Ni se molestó en preguntar por ellos. Sabía dónde estaban las cosas que
faltaban; transformadas en alcohol.
Nada había que
guardar y, a pesar de todo, había pasado varias horas simulando estar muy
atareada, sin dejar de pensar en qué iba a hacer con sus hermanos. Lo tenía muy
claro, no los dejaría allí. Sin embargo, ¿dónde los iba a alojar?
Cientos de ideas
le habían pasado por la cabeza, desde empezar en un sitio nuevo a confesárselo
todo. Pero decidiera lo que decidiese el problema siempre era el mismo, ¿cómo?

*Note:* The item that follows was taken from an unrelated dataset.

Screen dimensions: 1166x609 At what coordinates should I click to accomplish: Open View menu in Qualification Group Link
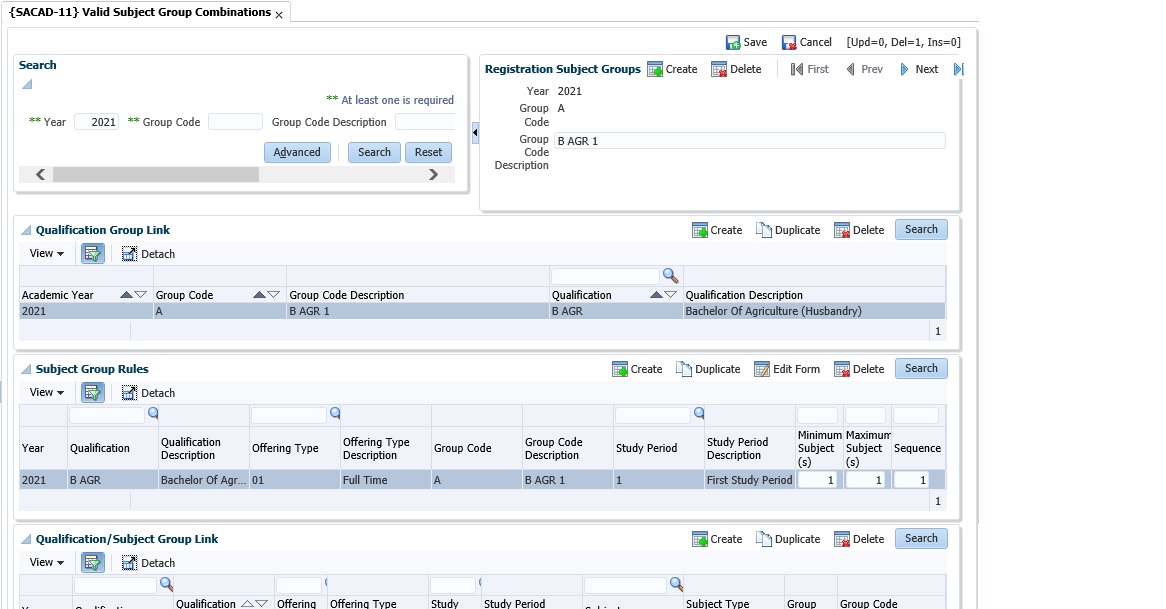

¿cómo lo haría? ¿de dónde? ¿de dónde sacaría suficientes sanchetes para
mantenerlos? Angustiada por no llegar a ninguna conclusión, los había mandado a
la iglesia para poder quedarse a solas. Y allí siguió, en la cocina, sentada en
el banco ante el hogar apagado, hasta que unos golpes en la puerta la sacaron
de sus pensamientos.
Bajó las
escaleras más despacio de lo necesario, abrió la puerta y se encontró con la
hermana del galeno, la mayor cotilla del pueblo. ¿Qué hacía allí si ya le había
dado el pésame el día anterior?
Un movimiento
detrás de la mujer la distrajo de la visita. Julio.
—Me ha alegrado
volver a veros —comenzó la mujer—. Cuando os fuisteis, vuestra madre dijo que
os habías casado con un hombre de bien. ¿No ha venido con vos?
Ana se rebulló
inquieta y elevó la vista por encima de su cabeza. Él había escuchado el
comentario y mantenía los ojos clavados en su rostro. Tarde o temprano, tenía que suceder. Alguien
se lo recordaría. Su progenitora no había hecho más que repetir las palabras
que ella misma le había dicho antes de irse.
Mentiras, puras
mentiras. Hacía más de dos años que su vida se sostenía sobre una montaña de
leños a punto de prenderse. Vaciló, igual había llegado la hora, la oportunidad
de explicarlo todo, el momento de contar dónde había pasado aquellos dos años
de ausencia, en el burdel más famoso de la villa de Olite, ese que se
encontraba junto a la muralla, al lado mismo del Portal de Tudela.
Él sabía la
verdad. ¿Cómo iba a negarla ahora que lo tenía delante?
—Yo, en
realidad… —empezó la confesión.
No pudo seguir.
Julio rodeó a la «galena» y se puso a su lado. Le cogió la mano y entrelazó sus
dedos con los suyos. El calor de su contacto hizo que el suelo dejara de
moverse debajo de los pies de Ana.
—En efecto
—contestó él con la mirada clavada en sus ojos—, aquí estoy y aquí me
encontraréis, junto a ella, el resto de mis días.